The Scrapy crawler is hosted on an AWS Lambda split into staging and prod environments.

Architecture diagram

  1. The user triggers a run from the app frontend via a REST API call to the server, which is then queued for processing by the crawler Lambda. The operation is asynchronous, so the user is not blocked. The response is polled every second. An optional description that the user enters is passed in the request. The selected resume content is also passed.
{
  "resumeContent": "ResumeContentSection[]",
  "description": "string"
}
  1. The Lambda handler receives the request and starts by Generating Filters using GPT-4o. These are relevant to the user info given in their description and resume.
{
  "keywords": ["Dancer", "Singer", "Musician"],
  "province": "ON",
  "employment_conditions": ["Day", "Night", "Weekend"],
  "hours_of_work": ["Full time"],
  "salary": "60,000+",
  "work_location": ["On site", "Hybrid"],
  "education_or_training": ["College or apprenticeship"],
  "years_of_experience": ["1 year to less than 3 years"]
}
  1. Construct Job Bank URL: To kick off the search, the URL is customized with specific query parameters.

https://www.jobbank.gc.ca/jobsearch/job_search_advanced.xhtml?fn21=21211&fper=F&fwcl=D&term=data+scientist&sort=M&fprov=ON&fskl=%C2%AC100000&fskl=%C2%AC100001&fskl=%C2%AC15141

  • fper=F filters by full-time jobs only.
  • fwcl=D filters by salary range.
  • term=data+scientist filters by keyword search.
  • fprov=ON filters by province.
  • fskl=... filters by work locations like onsite, remote, hybrid.
  1. View and extract results: The scraper navigates to the URL generated with filter query params. It parses HTML and finds target postings.

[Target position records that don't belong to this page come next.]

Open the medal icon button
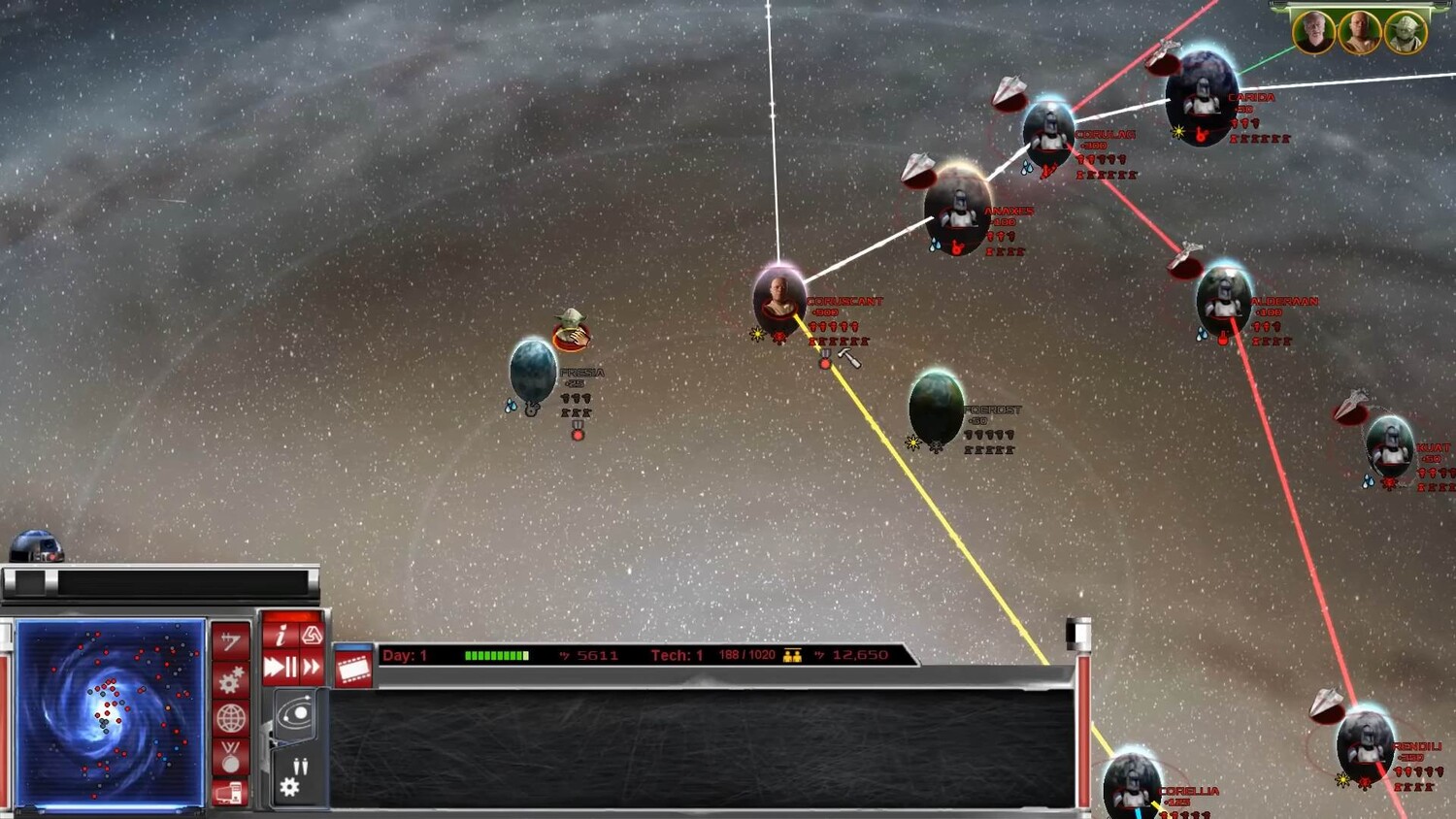The height and width of the screenshot is (819, 1456). (230, 756)
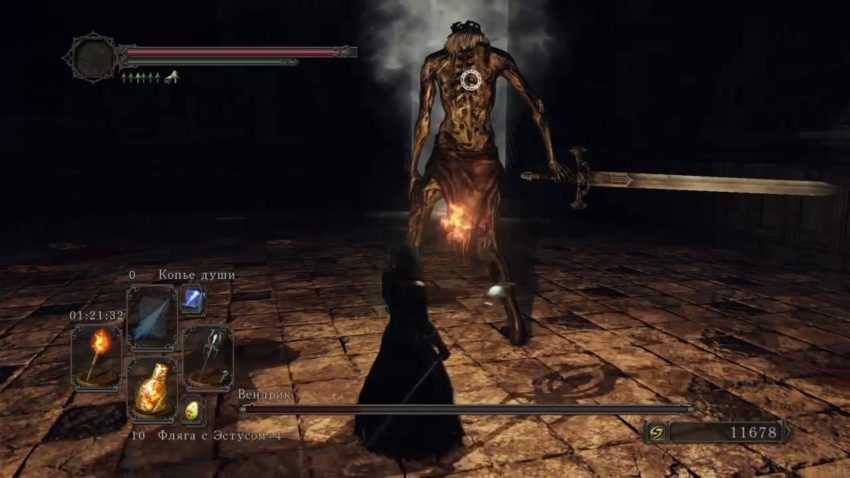The height and width of the screenshot is (478, 850).
Task: Select the small yellow stone item icon
Action: 192,410
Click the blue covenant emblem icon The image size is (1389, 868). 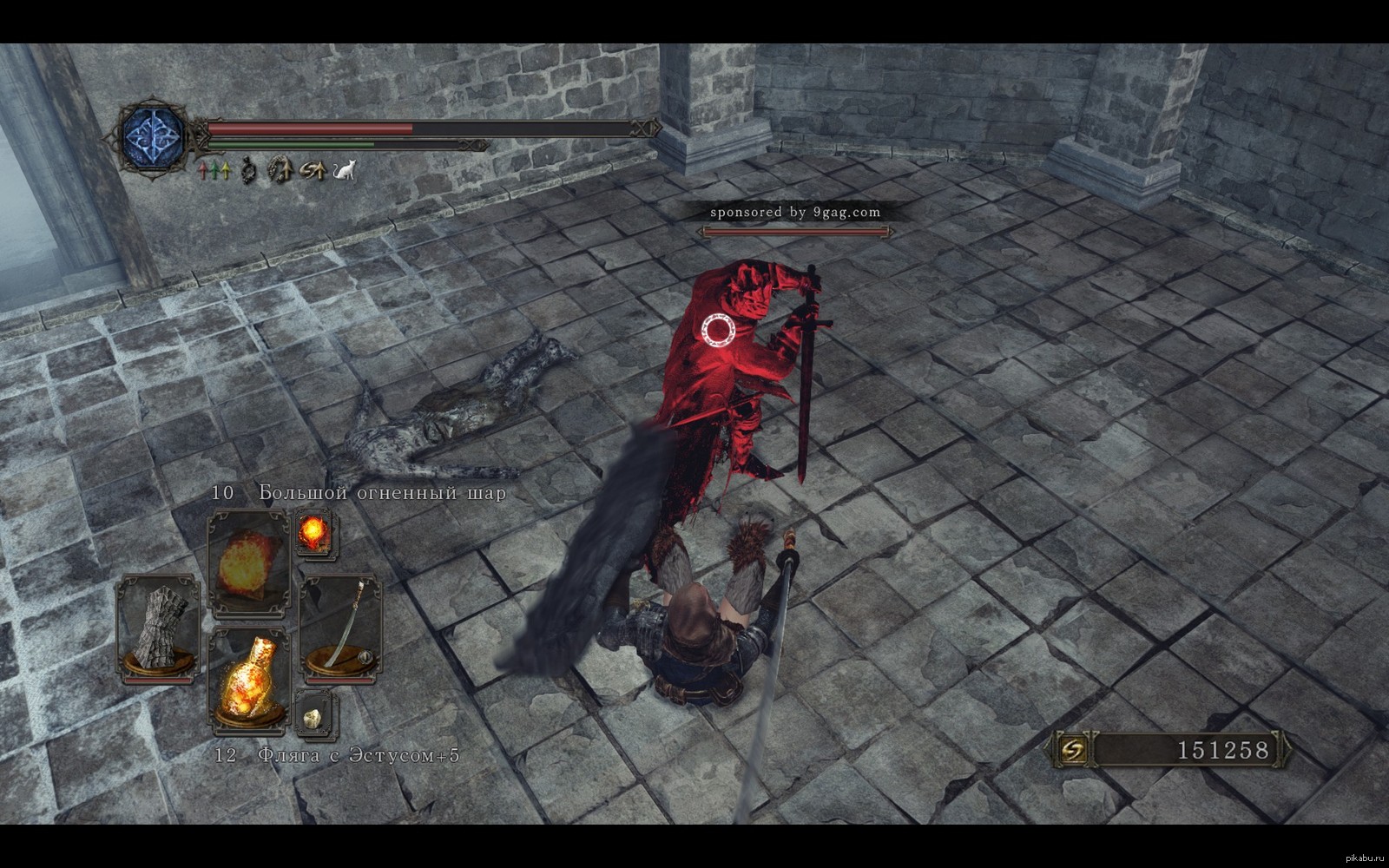point(155,137)
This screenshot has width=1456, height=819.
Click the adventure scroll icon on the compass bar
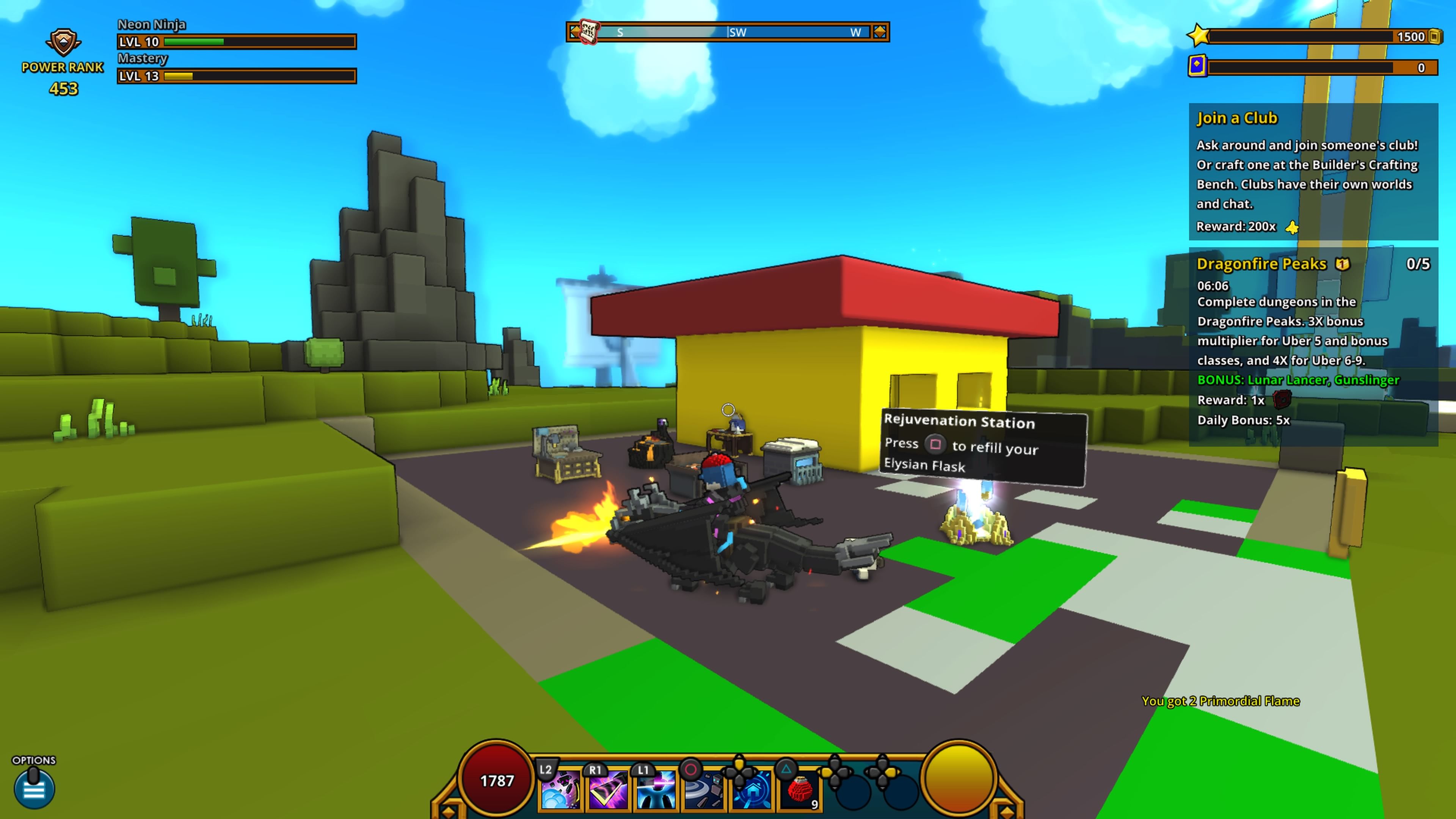point(589,31)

For each result, it opens the detail page and extracts the job details card.
  2. Follow links: If the posting is from an external source such as Indeed or LinkedIn, the crawler follows that link and extracts more details.
  3. Store results: Each job posting is stored in a normalized format.
{
  "job_title": "Lead Data Scientist, AI and Technology Strategy",
  "employer_name": "RBC Dominion Securities",
  "job_description": "...",
  "location": "Ottawa, ON",
  "work_setting": "On-site",
  "salary": "79,000 to 119,000 annually",
  "work_type": "Permanent Employment Full-time",
  "start_date": "As soon as possible",
  "job_source": "Indeed.com",
  "link": "https://ca.indeed.com/viewjob?jk=2ba329de2f81eb23",
  "is_external": true
}
  1. Filter data: Feed the results into GPT-4o and return the top K results judged against the user’s description and resume.
  2. Display results: Results are displayed in the frontend after polling returns complete.

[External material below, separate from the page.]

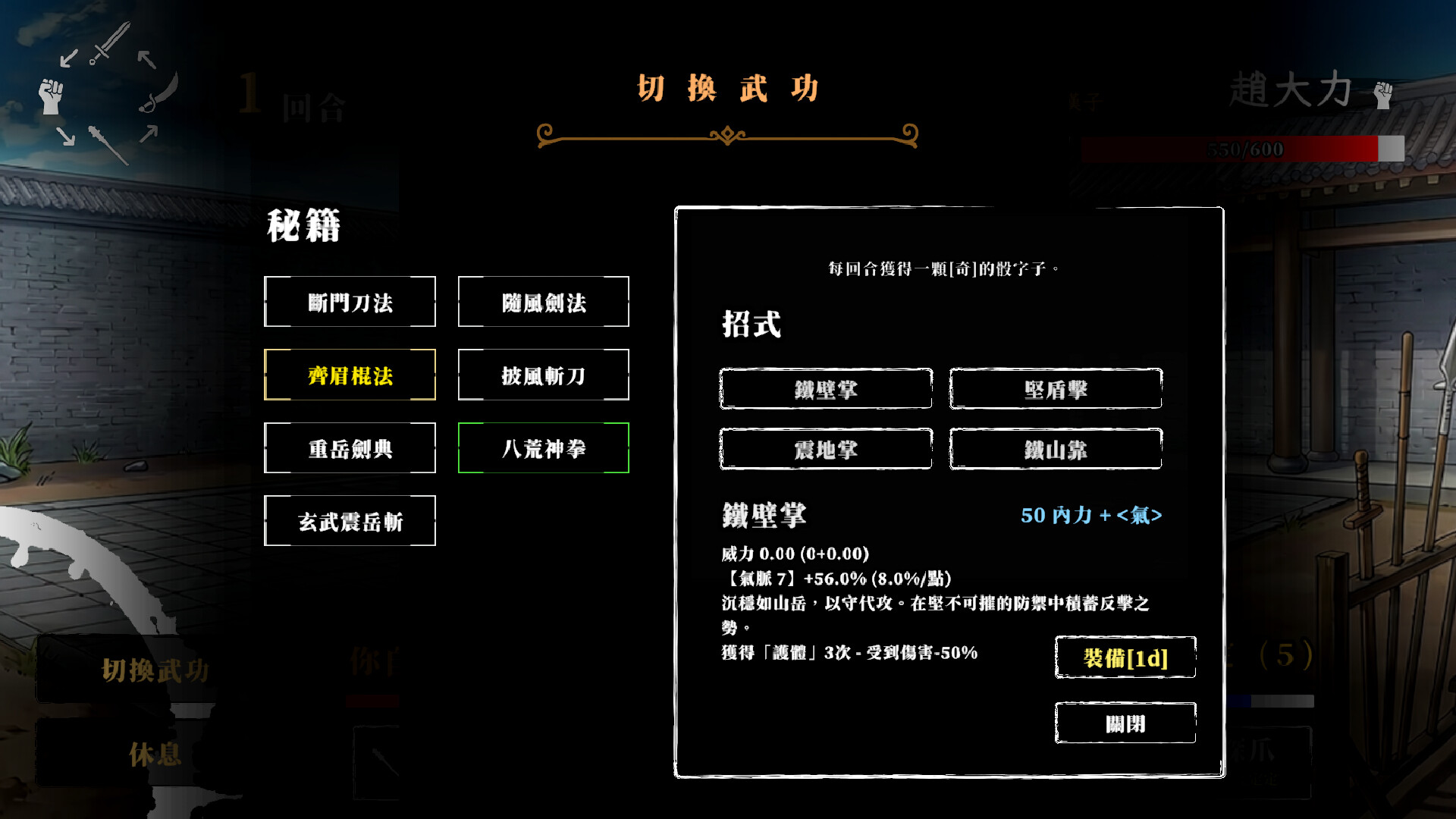Select the fist icon in weapon wheel
The height and width of the screenshot is (819, 1456).
(50, 96)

Job Search Tool Job Search Tool

Users can also save favorite results and view search history.

Workflow Automation

An ongoing project I contributed to was a headless browser automation tool built with Python, Puppeteer, and Google Gemini. It mixes traditional browser-based automation with improvisational capabilities of LLMs to perform repetitive online form submissions and reduce manual labor.

Automation

The main challenge was balancing several moving pieces. The automation must follow a strict sequence of steps that are logged and reported by the server and integrations such as Slack. It can read and parse emails, upload and download files, and perform complex form submissions in a headless browser.

Deployment

The automation is deployed on an EC2 instance with a configurable cron schedule to perform daily runs.

Improvements

I helped improve reliability by resolving bot detection issues, improving memory usage, and managing async workflows to ensure tasks like email verification code retrieval finish before proceeding.

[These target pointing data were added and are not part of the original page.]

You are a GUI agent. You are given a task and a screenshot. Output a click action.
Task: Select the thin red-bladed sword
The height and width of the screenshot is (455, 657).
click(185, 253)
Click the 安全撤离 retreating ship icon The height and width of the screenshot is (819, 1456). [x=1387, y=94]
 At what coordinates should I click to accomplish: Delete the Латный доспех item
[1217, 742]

Integration with Internal Systems

A core architectural problem with the automation was that it was split from the main application codebase. This meant that complex business logic needed to be translated from TypeScript to Python when adding decision flows.

Automation

A major refactor I did was introducing a REST API interface allowing the automation to communicate with the main API server, which offloaded business logic decisions to the existing backend. This significantly improved maintainability and reduced the risk of business-logic drift.